The automaker announced it is reopening demand banks for its popular electric SUV with an adjusted MSRP (manufacturer suggested retail price) that reflects “significant increases in material cost, continued pressure on key supply chains, and rapidly evolving market conditions” – the same reason it gave To raise the price of the F-150 Lightning.
Here’s a breakdown of the new pricing, with the 2022 model price in parentheses:
- Select RWD Standard Range: $46,895 ($43,895)
- Select eAWD Standard Band: $49,595
- California Route 1 eAWD extended range: $63,575 ($52,450)
- Premium RWD Standard Range: $54,975 ($48,775)
- eAWD Premium Standard Domain: $57,675
- GT Extended Range: $69,895 ($61,995)
Ford excluded destination and delivery fees, but those fees typically increased to as much as $1,200 per vehicle. So customers will pay at least $50,000 for the cheapest Mach-E.
The automaker is trying to improve the deal by offering Co-Pilot 360 advanced driver assistance technology as standard on all trim levels. There are two new colors: Carbon Gray and Steam Blue. Purchasers of select models can get hands-free driver assistance from Ford’s Blue Cruise for a free 90-day trial.
(If they decide they don’t want to, they will find themselves in the strange situation of owning a car with the hardware and software for hands-free driving but with a block of software that prevents it from being used.)
The Premium RWD model’s extended battery is also seeing a price hike of $8,600. But Ford also increased the additional range by 13 miles for an EPA-estimated total range of 290 miles.

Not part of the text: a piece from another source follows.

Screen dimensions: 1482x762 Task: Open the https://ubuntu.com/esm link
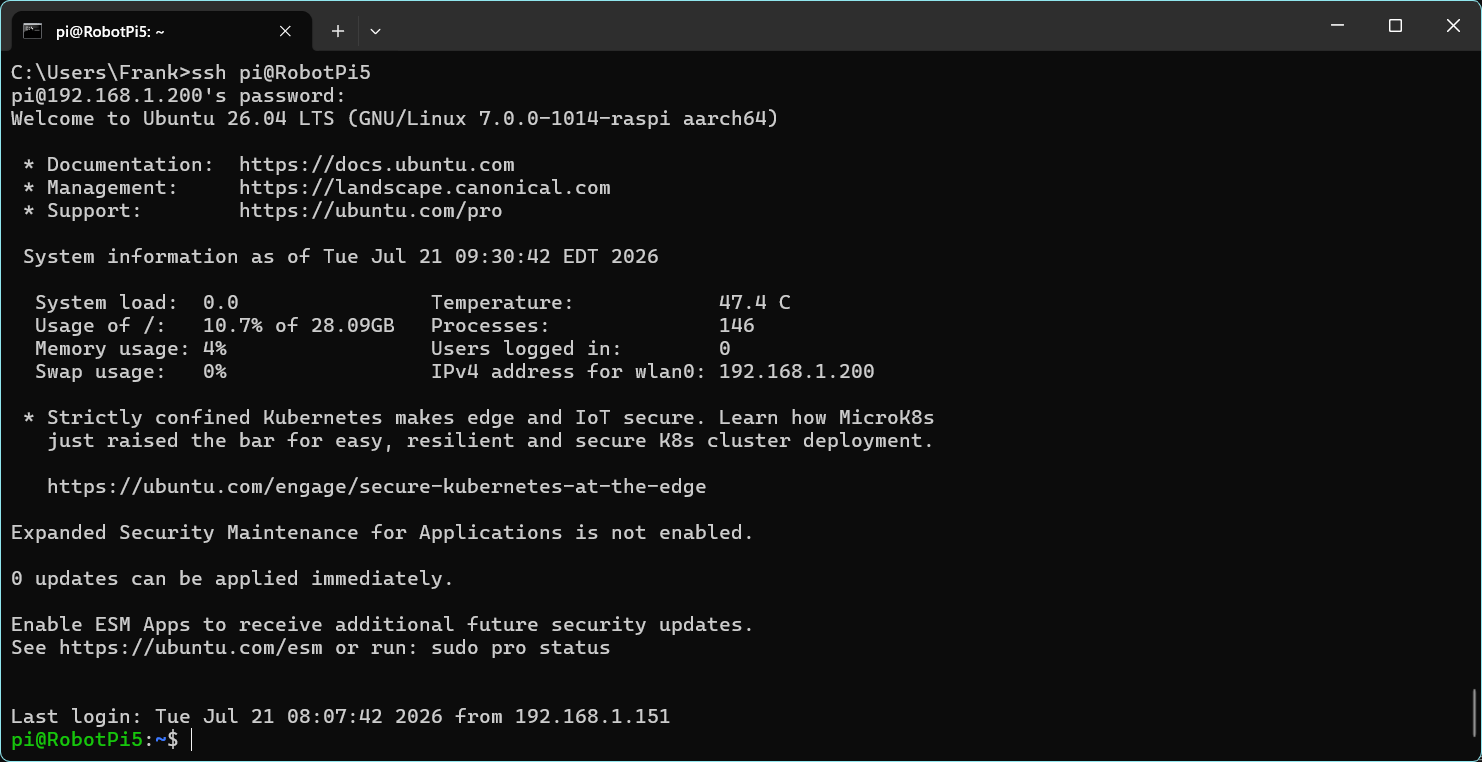pos(191,647)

If you thought the $7,500 federal tax credit might help offset these rate increases, think again. While the Mustang Mach-E is currently eligible for a tax credit, new requirements for at least 40 percent of its components — including the battery — are made in North America or by a US trading partner that take effect in 2024. Mustang Mach- E will likely not qualify under these rules.
Ford isn’t the only automaker to raise prices on its popular electric models. A recent analysis of millions of car models found that electric vehicle prices saw a year-on-year increase of 54.3 percent, while gas-powered vehicles rose only 10.1 percent.